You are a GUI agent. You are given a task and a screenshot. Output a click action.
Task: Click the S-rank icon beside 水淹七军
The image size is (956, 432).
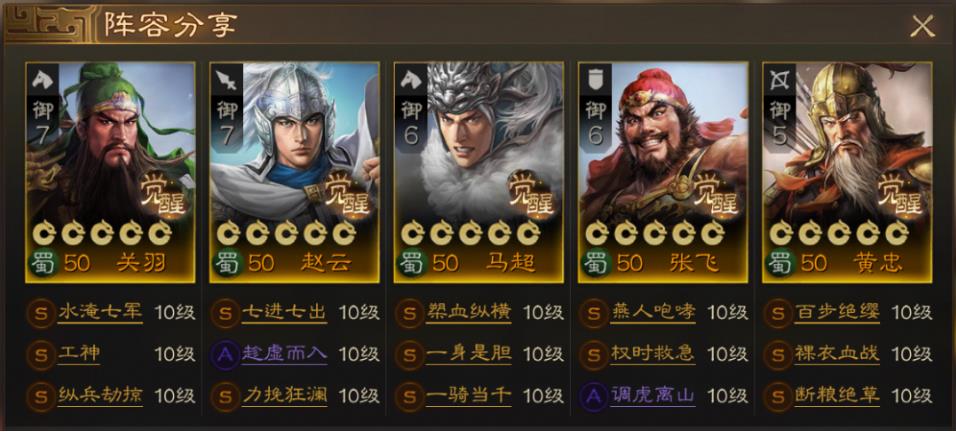click(41, 314)
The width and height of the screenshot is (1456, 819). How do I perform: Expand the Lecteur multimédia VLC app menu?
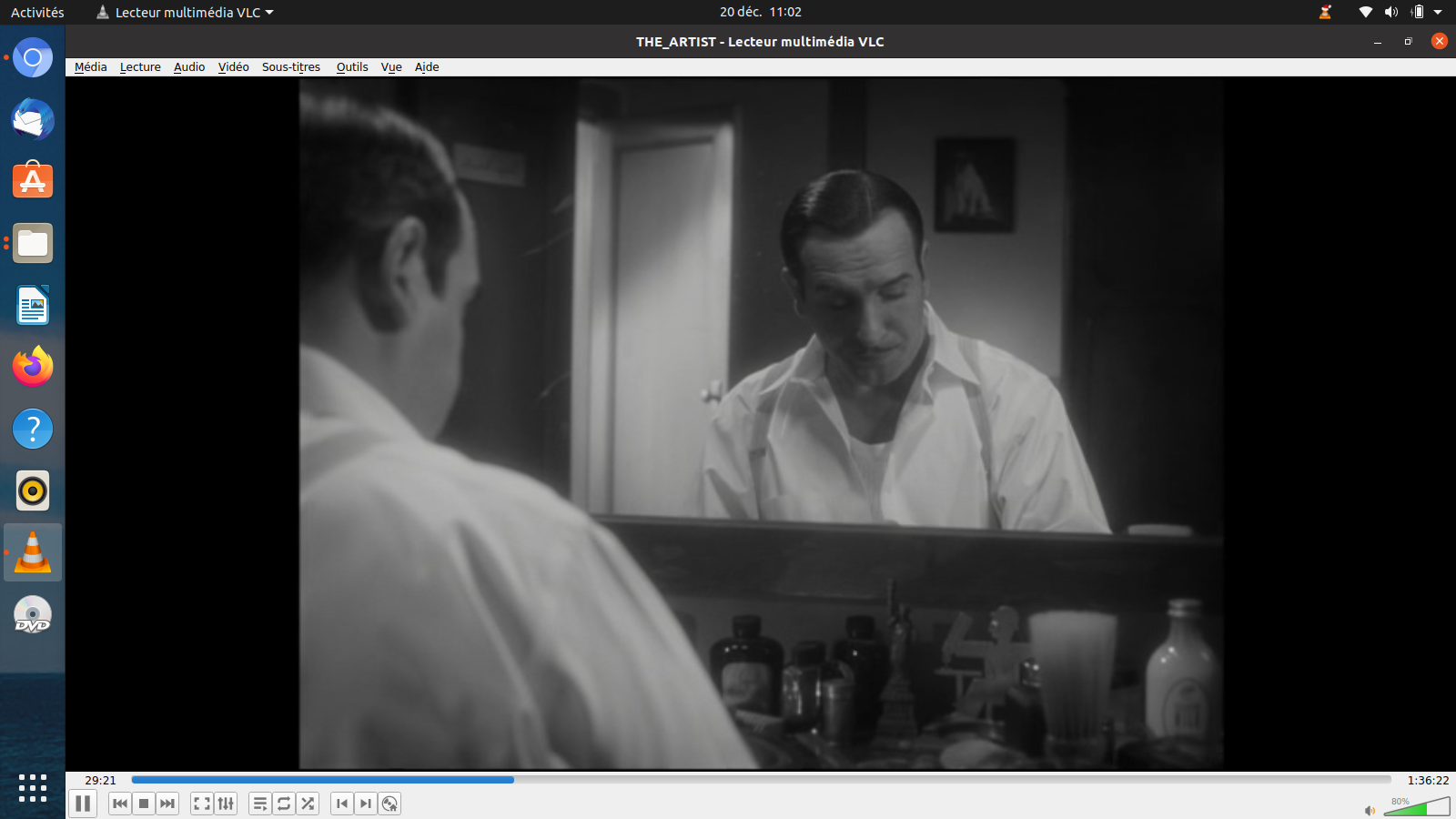[x=186, y=13]
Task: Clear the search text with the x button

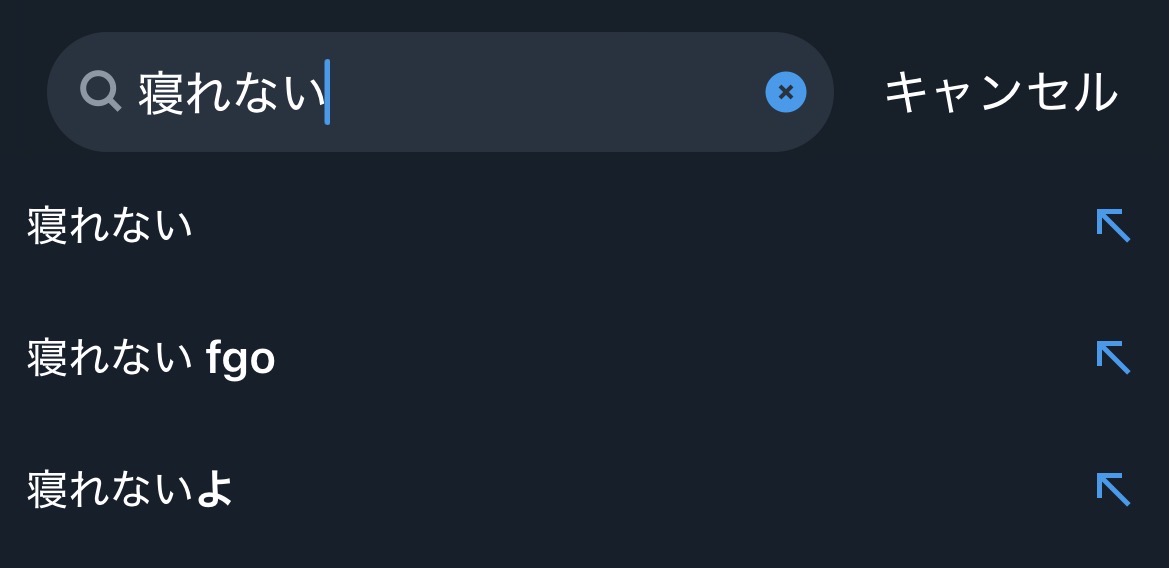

== Task prompt ==
Reproduce, word for word, the lines from the one containing "The image size is (956, 432)." through the final line above. Leave every picture out.

== Output for this task ==
The image size is (956, 432).
click(41, 314)
The width and height of the screenshot is (1456, 819). How do I perform: Expand the Lecteur multimédia VLC app menu?
[x=186, y=13]
Task: Clear the search text with the x button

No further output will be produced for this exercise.